▶ **指示**: 「予想どおりに不合理」2章のアンカリングを解説した本文を、最後の文の直後から書き継いでください。

▶ **本文**:
▬▬▬▬▬▬
見出し画像

予想どおりに不合理/2章 需要と供給の誤謬(アンカリング)

こんにちは。会社で毎週実施しているブレスト会議で取り上げた書籍「予想どおりに不合理」の2章を解説したいと思います。
ブレスト会議については以下のページにまとめてみました。
参加大歓迎ですので、気になる方はお待ちしています。

刷り込みの効果

鳥の雛が最初に見たものを親として認識する現象を「刷り込み」といいますが、我々の世界にも刷り込みははびこっています。例えば、宝石が高いものだというイメージ。これも一種の刷り込みです。企業はこの刷り込み効果を巧みに扱い、私たちを操作しています。
▬▬▬▬▬▬
▶ **データ抜粋**:
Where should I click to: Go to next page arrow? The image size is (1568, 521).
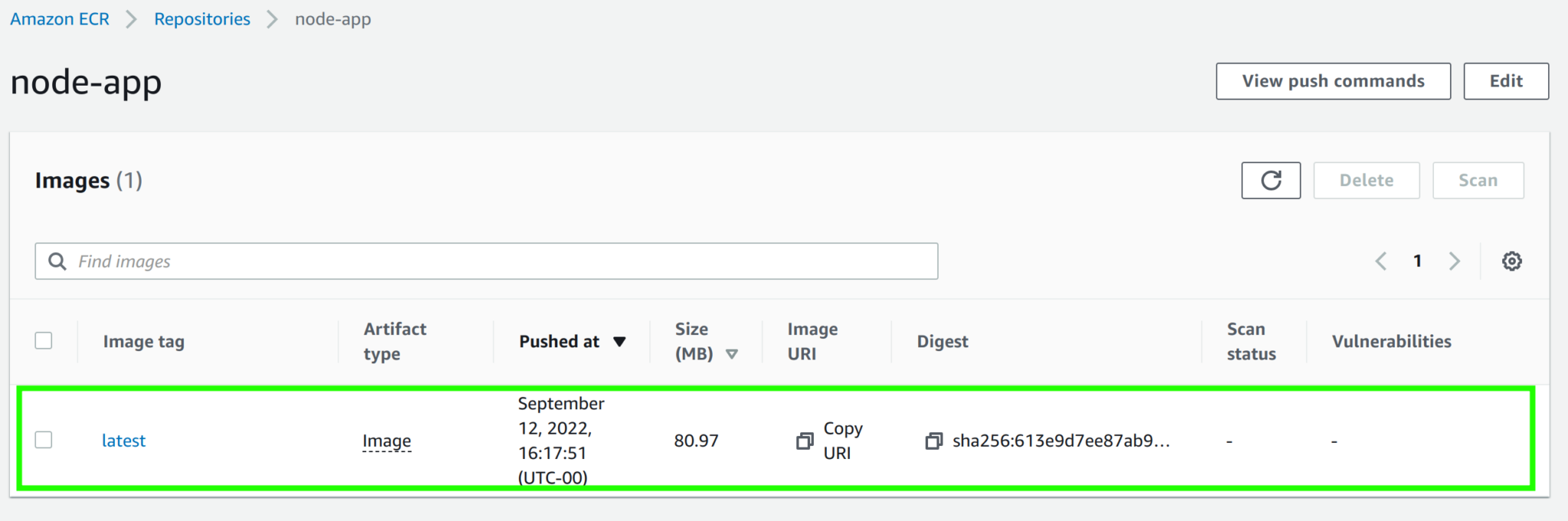point(1454,262)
▬▬▬▬▬▬
▶ **回答**:
面白い実験があります。社会保険番号の下二桁を利用する実験です。ワインやPC周辺機器の名前が書かれたリストがあります。ここの右端に、自分の社会保険番号の下二桁を書かせます。64なら64とワインやマウスの名前の横に書いていきます。その次に、実際にそのワインをいくらでなら買うのか、という数字を書いていきます。実験だとアメリカなので、20ドルとか40ドルとか…(日本で実験する場合は下4桁のほうがいいかも?)。するとどうなるのか。社会保険番号が小さい人は、いくらで買うかの金額も低く書き、社会保険番号が高い人は、いくらで買うかの金額を高く書きがちだという結果が出たのです。つまり、最初の何の意味も持たない数字が刷り込みの役割を果たし、それに引っ張られるような形でその後の結果に結びついてしまうということです。これは本書では「恣意の一貫性」とよんでいます。価格は恣意的に決められるということです。なんか怖い感じしませんか?
私たちは知らず識らずのうちにこの刷り込みが行われているということです。無意識下で行われるので非常にたちが悪い。

刷り込みを外して、新たな刷り込みに変える

ビジネスをしていく上で刷り込みほど厄介なものはありません。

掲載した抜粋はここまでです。